February 14, 2003
Please Leave A Message
At this very moment, my girlfriend is probably wandering around the SOMA district in San Francisco, hoping that the people who said they’d meet her are actually going to be there. She’s going to be fine. I know she’s going to be fine.
About once a year, I have to make a resolution to make a better effort at answering email. Today is such a day. If you’ve sent me email that has gone unanswered, please accept my apologies, and know that it wasn’t anything personal. Sometime you just get drowned amid the spam and the dozen mailing lists I subscribe to.

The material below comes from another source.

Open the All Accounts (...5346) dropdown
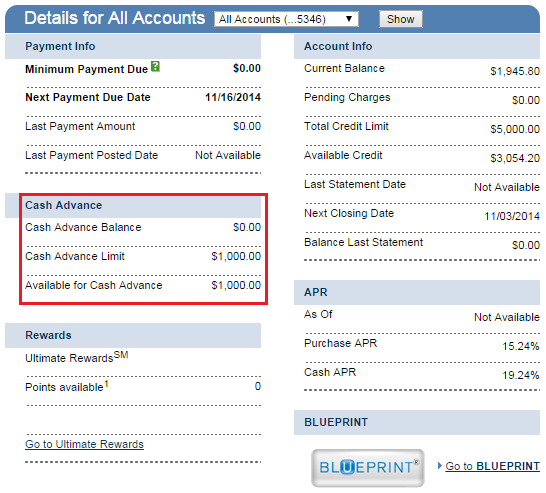 tap(286, 19)
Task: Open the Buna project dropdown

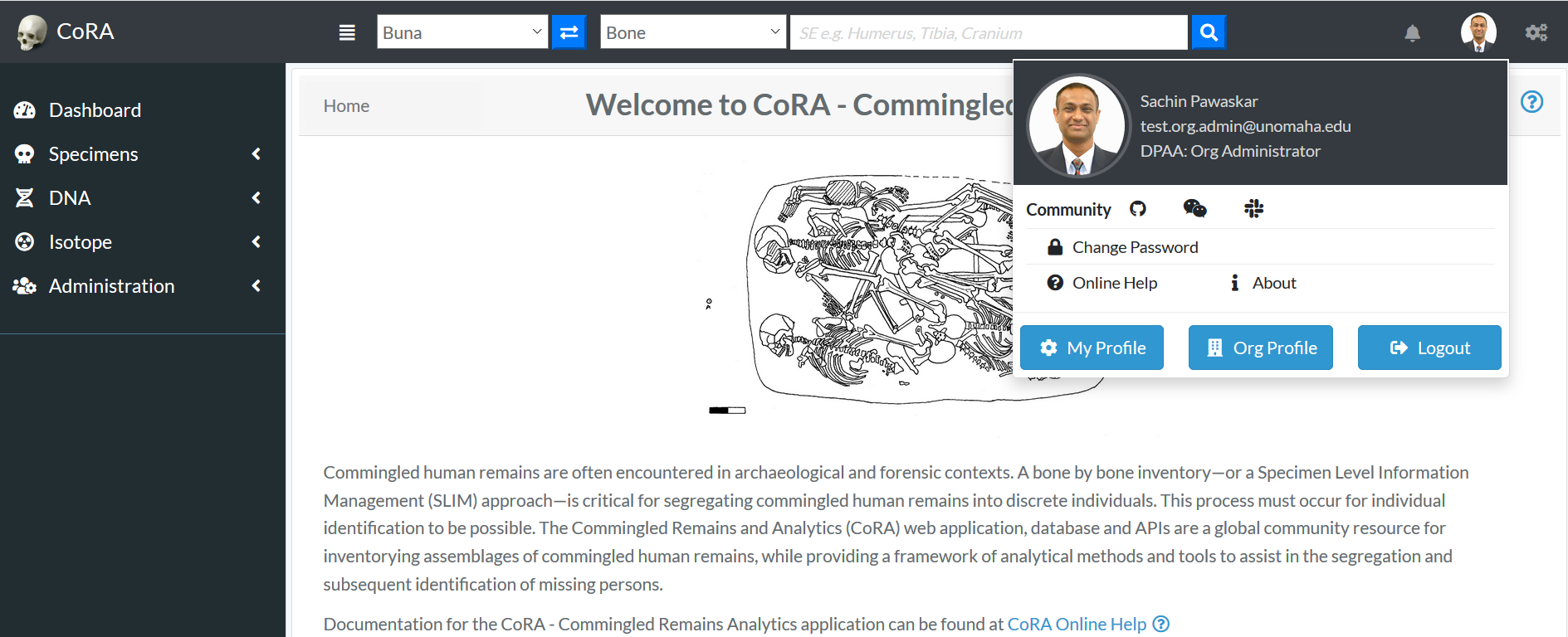Action: (x=462, y=32)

That, and I’m basically a hermit. Which I know runs counter to my whole wanna-be-a-rockstar thing. But the problem is, I’m surrounded by similarly hermit-like people who also don’t answer email in a timely fashion. Email is a preferred communications medium for people like myself, because it allows some time to think, formulate a response, rethink your words, be more diplomatic, etc. and generally avoids the hesitant, awkward, stuttering responses you sometimes get from people who just aren’t all that socially adept. Not that I spend my life cowering in the attic, mind you, but I often find myself thinking in hindsight: “omigod, I can’t believe I said that out loud.”

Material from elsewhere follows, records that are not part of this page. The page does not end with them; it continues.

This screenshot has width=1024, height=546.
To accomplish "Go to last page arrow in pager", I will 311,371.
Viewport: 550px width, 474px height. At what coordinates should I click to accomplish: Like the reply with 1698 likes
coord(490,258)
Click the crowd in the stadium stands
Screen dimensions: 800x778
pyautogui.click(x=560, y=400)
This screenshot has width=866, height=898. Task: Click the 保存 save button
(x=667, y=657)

Um, anyway. I know it’s gone too far when even I start to get pissed when people don’t answer their email. Especially when it’s important to get a rapid response. Did you get the plane tickets? Are we still on for dinner tomorrow? Are you picking me up at the airport? Did I get the job or not?
It’s at this point that I realize what a hypocrite I am, and realize that change starts at home. So I have to set an example for myself in hopes that others will follow. Let’s see, let’s start with this thing here called “inbox…”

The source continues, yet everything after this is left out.